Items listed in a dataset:
☆ ☆ ☆ ☆
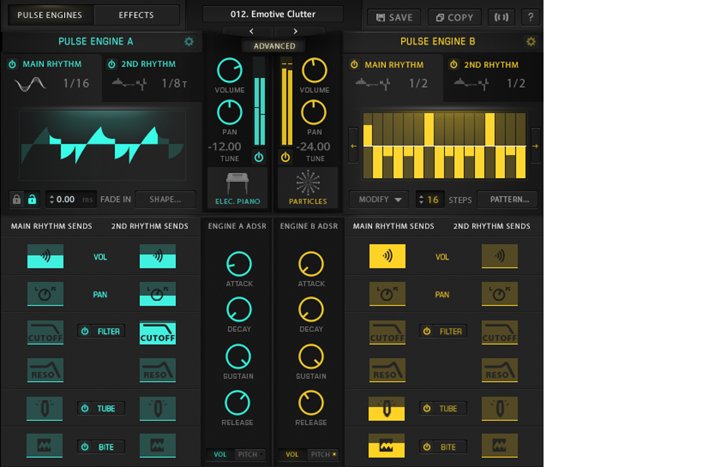
Task: Toggle Engine B TUBE power button
Action: coord(427,408)
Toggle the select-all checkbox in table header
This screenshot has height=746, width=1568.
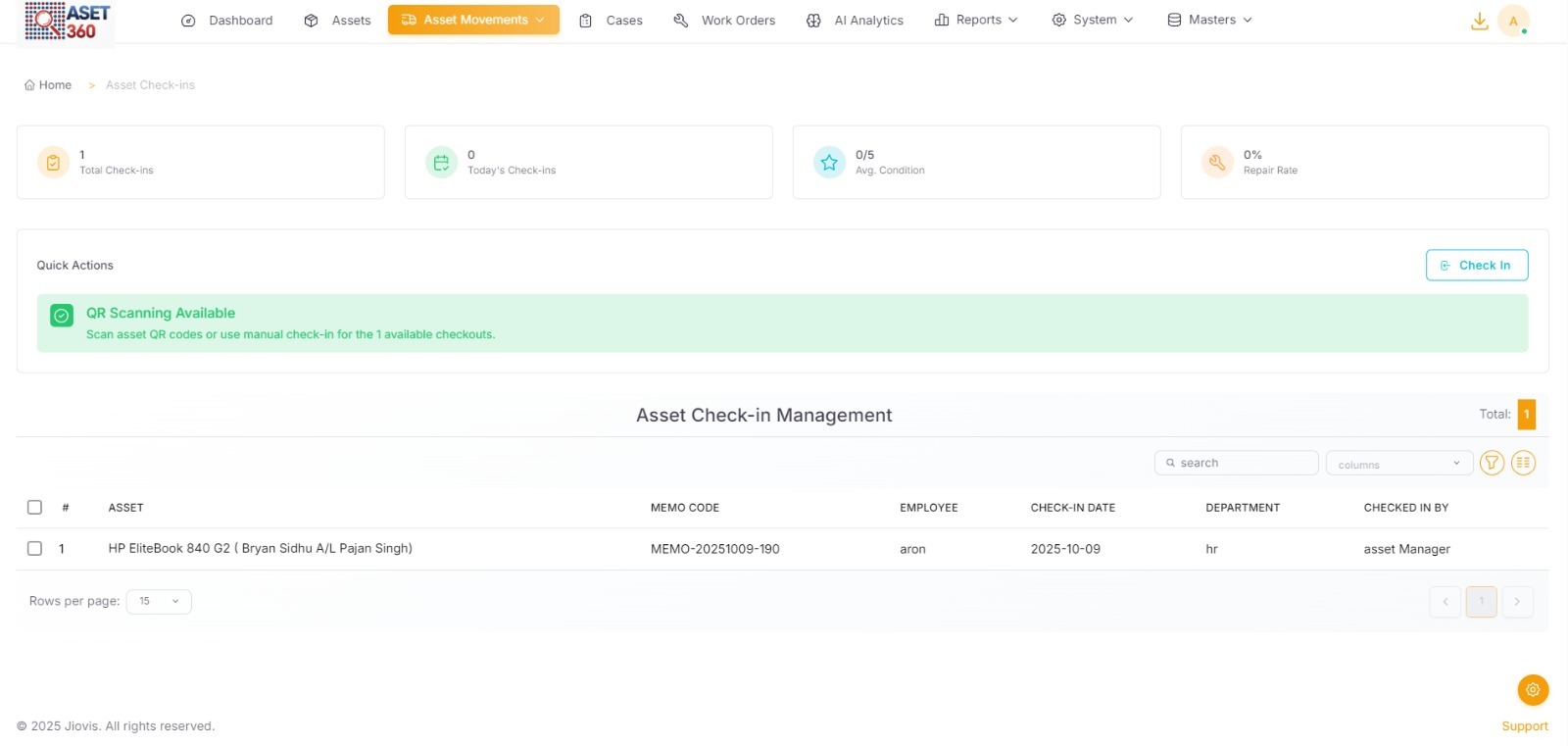35,507
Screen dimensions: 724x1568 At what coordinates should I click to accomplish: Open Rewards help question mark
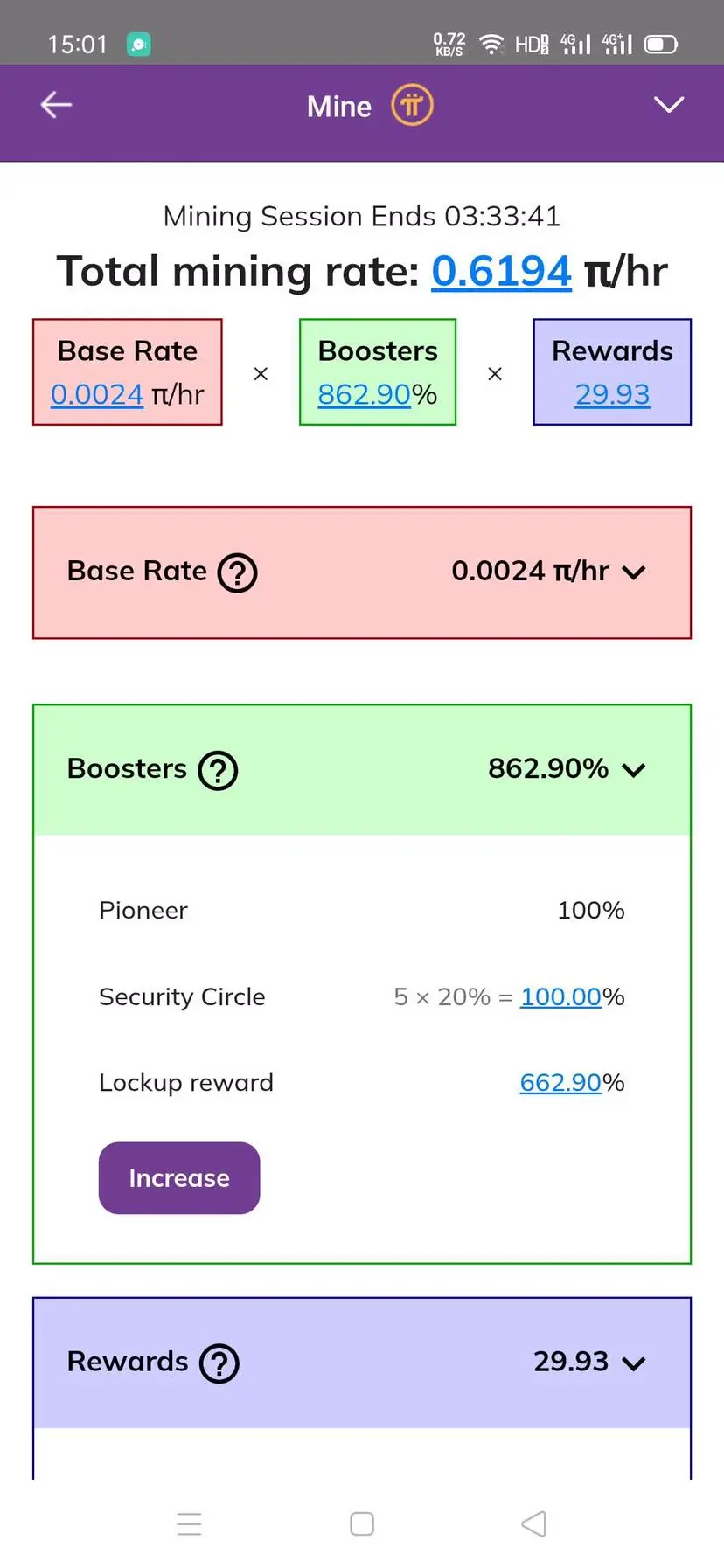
☆ ☆ ☆ ☆
__What this task involves__
Return every row above verbatim, leaving the pictures out of your answer.

__Answer for the task__
Task: Toggle Engine B TUBE power button
Action: coord(427,408)
Toggle the select-all checkbox in table header
This screenshot has height=746, width=1568.
35,507
Screen dimensions: 724x1568 At what coordinates should I click to accomplish: Open Rewards help question mark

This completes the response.